Differentially Private Timeseries Forecasts for Networked Control

TL;DR

This paper proposes an incentive-based approach to improve differentially private timeseries forecasts used in control systems, reducing costs by optimizing noise levels in forecasts.

Contribution

It introduces a novel incentive allocation method for privacy-preserving forecasts, formulated as a biconvex optimization problem, enhancing control performance.

Findings

Reduced control costs by 2.5 times on synthetic data

Achieved 2.7 times cost reduction on Uber demand forecast

Demonstrated effectiveness of incentive-based noise reduction

Abstract

We analyze a cost-minimization problem in which the controller relies on an imperfect timeseries forecast. Forecasting models generate imperfect forecasts because they use anonymization noise to protect input data privacy. However, this noise increases the control cost. We consider a scenario where the controller pays forecasting models incentives to reduce the noise and combines the forecasts into one.
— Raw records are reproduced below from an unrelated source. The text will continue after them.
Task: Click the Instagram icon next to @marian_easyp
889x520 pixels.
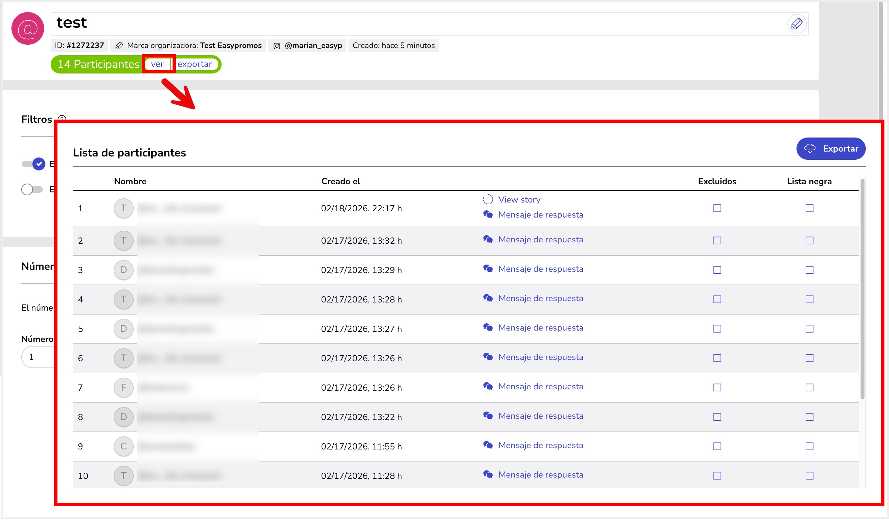Action: coord(277,46)
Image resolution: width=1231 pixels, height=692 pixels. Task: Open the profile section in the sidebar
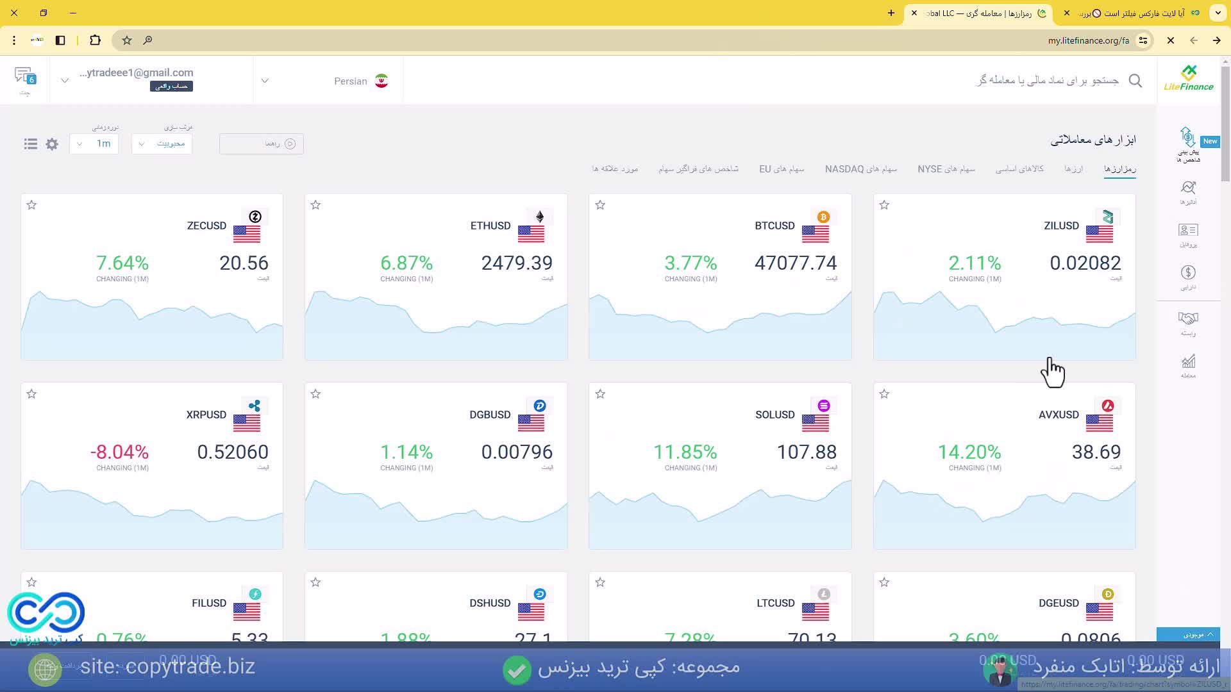click(1188, 231)
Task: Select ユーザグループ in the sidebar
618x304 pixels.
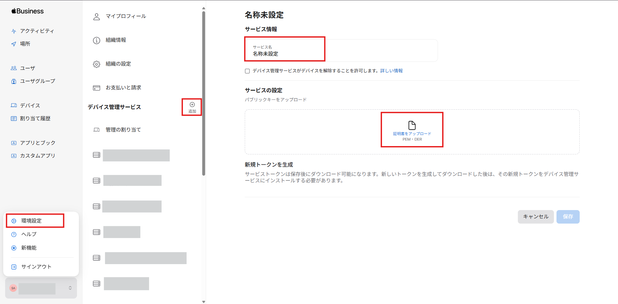Action: (37, 81)
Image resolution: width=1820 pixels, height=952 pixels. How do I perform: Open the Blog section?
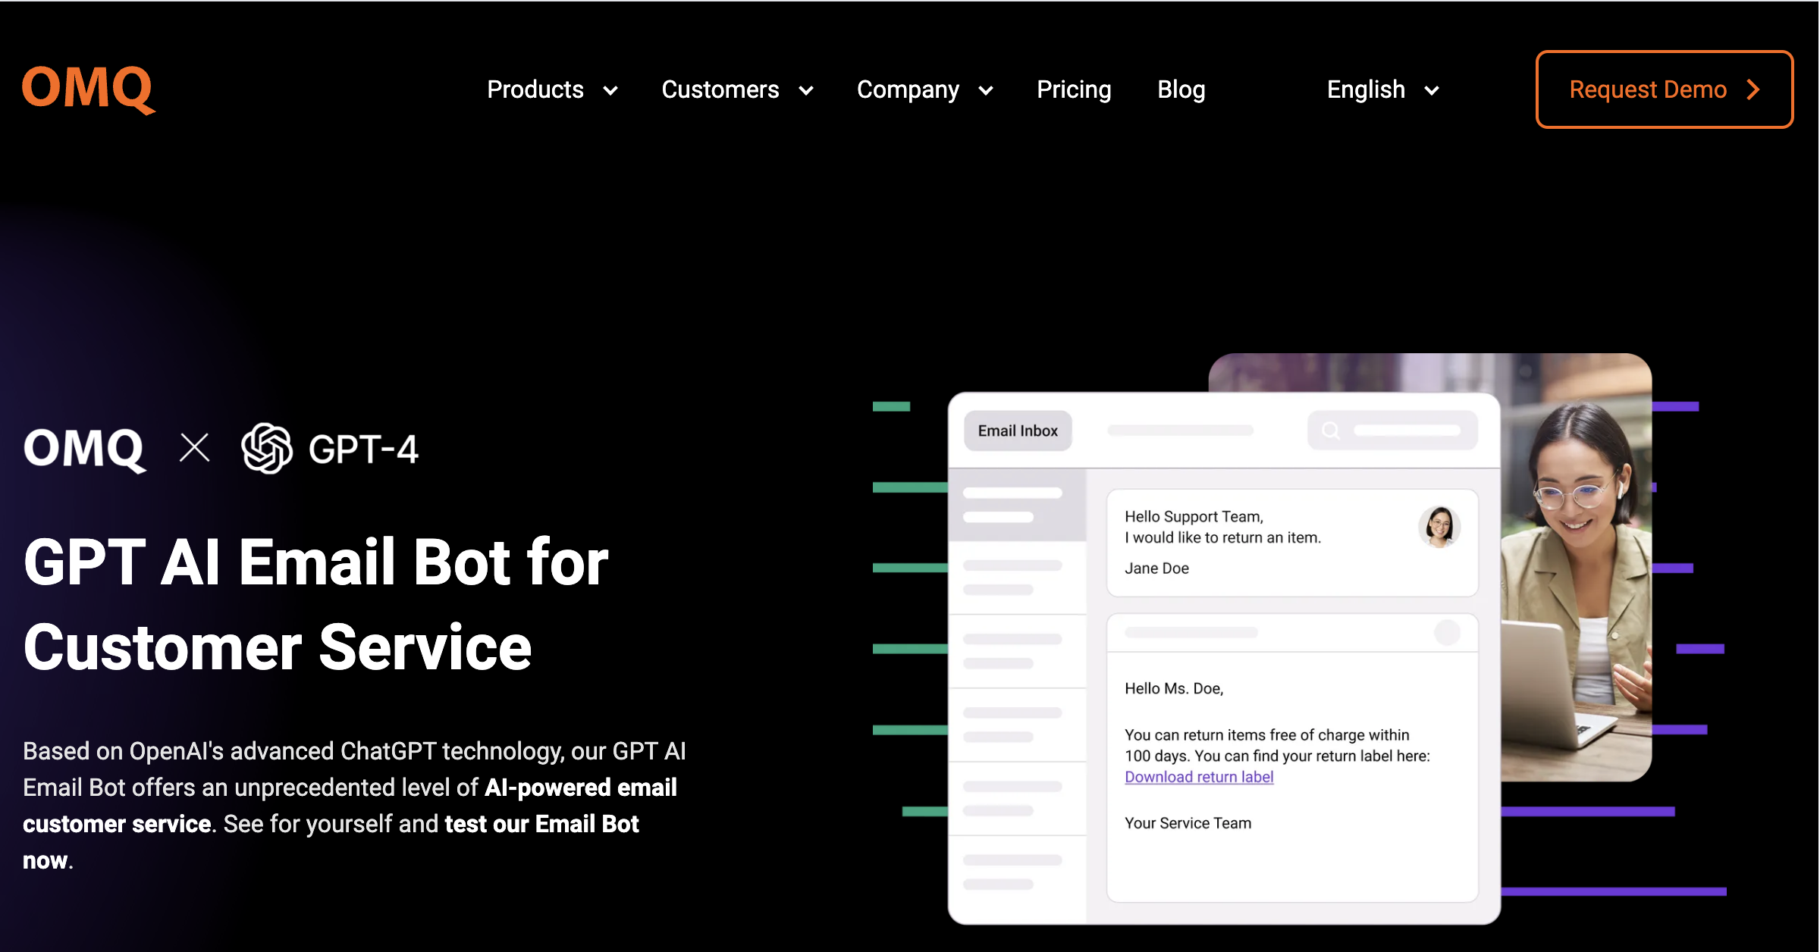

The controller then uses the forecast to make control decisions. Thus, forecasting models face a trade-off between accepting incentives and protecting privacy. We propose an approach to allocate economic incentives and minimize costs. We solve a biconvex optimization problem on linear quadratic regulators and compare our approach to a uniform incentive allocation scheme. The resulting solution reduces control costs by 2.5 and 2.7 times for the synthetic timeseries and the Uber demand forecast, respectively.